- _WHAT THE TASK REQUIRES_: If a line of the data below holds the string "sidebar", copy it.

Stored data entries
◇ ◇ ◇ ◇ ◇
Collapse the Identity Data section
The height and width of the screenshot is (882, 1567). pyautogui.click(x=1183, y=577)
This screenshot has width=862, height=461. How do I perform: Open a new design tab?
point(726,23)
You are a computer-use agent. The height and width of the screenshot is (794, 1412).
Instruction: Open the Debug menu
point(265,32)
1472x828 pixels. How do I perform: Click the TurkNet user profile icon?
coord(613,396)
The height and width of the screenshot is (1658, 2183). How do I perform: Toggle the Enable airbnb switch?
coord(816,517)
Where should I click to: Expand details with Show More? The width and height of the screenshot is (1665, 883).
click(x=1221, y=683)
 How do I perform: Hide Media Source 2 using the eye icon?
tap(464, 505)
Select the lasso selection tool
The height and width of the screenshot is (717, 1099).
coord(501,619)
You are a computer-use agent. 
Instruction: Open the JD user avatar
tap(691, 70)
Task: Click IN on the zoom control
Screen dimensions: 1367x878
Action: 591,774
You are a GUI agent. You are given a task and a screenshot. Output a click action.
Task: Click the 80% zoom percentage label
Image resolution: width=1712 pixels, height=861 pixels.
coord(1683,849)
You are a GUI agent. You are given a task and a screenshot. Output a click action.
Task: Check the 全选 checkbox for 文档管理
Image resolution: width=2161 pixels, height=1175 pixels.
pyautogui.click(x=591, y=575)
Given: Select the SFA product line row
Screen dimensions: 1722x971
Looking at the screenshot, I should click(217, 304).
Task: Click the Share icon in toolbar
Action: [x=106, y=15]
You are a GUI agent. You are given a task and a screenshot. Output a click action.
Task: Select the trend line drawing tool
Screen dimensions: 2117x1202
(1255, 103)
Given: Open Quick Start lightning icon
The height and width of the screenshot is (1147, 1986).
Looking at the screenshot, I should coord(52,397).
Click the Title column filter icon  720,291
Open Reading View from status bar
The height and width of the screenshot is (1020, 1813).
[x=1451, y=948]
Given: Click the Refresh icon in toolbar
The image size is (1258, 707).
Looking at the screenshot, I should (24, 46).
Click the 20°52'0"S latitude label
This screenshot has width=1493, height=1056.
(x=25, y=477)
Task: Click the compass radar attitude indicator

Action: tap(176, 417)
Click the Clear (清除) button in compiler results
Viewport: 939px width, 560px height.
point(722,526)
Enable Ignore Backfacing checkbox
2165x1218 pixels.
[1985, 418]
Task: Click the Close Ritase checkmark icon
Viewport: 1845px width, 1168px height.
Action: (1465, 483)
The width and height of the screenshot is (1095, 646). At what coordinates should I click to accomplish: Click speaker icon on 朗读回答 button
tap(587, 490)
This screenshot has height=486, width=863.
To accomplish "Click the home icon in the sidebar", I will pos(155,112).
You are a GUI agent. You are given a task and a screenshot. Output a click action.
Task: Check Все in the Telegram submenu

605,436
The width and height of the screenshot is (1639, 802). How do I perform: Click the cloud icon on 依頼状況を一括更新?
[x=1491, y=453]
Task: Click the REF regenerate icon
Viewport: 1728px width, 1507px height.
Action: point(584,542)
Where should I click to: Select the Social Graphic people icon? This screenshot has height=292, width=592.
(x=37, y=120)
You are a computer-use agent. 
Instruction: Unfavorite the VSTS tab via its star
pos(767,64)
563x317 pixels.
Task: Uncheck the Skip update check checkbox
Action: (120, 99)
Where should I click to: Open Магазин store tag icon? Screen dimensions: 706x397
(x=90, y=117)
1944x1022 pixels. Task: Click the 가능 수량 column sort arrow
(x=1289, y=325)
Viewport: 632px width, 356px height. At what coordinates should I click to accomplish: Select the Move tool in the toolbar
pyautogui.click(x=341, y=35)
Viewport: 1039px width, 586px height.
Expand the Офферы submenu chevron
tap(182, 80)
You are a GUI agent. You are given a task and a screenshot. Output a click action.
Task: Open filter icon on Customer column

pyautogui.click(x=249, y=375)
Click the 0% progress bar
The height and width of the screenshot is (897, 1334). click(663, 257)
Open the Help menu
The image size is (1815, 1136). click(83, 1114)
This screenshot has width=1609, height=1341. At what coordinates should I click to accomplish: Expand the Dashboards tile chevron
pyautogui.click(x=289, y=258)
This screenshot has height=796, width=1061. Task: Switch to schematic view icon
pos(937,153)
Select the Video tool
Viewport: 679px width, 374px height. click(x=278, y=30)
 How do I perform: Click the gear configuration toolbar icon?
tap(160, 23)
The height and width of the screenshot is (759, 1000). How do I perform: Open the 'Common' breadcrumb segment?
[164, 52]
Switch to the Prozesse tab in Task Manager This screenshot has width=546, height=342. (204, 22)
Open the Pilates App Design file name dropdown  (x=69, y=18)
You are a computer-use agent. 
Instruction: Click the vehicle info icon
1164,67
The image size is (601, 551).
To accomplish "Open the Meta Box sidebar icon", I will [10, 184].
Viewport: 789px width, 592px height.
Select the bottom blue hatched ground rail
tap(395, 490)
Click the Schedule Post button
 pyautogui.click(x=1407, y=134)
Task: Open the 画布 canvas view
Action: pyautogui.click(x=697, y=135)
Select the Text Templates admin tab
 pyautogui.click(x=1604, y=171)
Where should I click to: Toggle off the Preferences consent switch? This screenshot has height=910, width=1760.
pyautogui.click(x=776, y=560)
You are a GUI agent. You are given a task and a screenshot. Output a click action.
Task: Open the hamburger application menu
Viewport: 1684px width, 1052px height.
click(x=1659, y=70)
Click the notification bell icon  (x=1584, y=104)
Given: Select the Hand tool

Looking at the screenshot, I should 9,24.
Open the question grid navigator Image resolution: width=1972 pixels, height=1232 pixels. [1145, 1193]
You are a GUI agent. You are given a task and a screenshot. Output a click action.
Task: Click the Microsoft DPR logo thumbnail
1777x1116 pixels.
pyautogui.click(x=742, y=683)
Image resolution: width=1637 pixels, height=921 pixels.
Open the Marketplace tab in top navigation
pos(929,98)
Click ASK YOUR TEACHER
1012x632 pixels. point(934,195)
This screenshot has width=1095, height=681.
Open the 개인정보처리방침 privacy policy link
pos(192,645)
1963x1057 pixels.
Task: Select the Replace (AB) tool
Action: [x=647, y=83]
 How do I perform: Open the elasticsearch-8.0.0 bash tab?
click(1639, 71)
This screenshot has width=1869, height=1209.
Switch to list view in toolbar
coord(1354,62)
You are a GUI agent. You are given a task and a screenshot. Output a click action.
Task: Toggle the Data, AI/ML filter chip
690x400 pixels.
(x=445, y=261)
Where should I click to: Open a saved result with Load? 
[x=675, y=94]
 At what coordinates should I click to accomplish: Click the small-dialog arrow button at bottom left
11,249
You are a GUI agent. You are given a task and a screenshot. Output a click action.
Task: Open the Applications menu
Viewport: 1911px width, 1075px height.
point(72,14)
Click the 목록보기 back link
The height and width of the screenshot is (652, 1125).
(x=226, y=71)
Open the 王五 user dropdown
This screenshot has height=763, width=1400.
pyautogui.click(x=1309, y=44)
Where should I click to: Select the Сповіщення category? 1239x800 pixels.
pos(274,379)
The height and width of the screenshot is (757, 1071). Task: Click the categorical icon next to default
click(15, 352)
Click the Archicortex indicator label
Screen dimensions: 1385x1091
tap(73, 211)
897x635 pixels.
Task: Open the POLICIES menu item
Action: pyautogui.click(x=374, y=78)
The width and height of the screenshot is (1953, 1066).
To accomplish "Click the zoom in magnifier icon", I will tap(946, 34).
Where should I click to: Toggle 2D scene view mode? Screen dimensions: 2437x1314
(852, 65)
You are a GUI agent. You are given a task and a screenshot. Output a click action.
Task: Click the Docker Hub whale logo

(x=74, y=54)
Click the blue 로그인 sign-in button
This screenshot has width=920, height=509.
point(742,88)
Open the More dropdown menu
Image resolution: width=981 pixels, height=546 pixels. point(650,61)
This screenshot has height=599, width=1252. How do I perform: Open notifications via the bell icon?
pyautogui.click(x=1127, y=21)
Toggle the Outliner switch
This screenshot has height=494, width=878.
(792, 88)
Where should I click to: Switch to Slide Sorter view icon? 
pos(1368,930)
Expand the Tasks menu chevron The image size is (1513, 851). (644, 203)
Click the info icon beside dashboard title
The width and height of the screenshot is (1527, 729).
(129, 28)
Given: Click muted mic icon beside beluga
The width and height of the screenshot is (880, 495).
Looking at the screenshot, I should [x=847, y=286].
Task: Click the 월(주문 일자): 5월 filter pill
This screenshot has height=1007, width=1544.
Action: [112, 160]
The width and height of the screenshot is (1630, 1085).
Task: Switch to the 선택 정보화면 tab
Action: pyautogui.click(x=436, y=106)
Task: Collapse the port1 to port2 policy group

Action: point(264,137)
◇ ◇ ◇ ◇ ◇
- _TASK ANSWER_:
To accomplish "Click the home icon in the sidebar", I will pos(155,112).
To accomplish "Open the Meta Box sidebar icon", I will [10, 184].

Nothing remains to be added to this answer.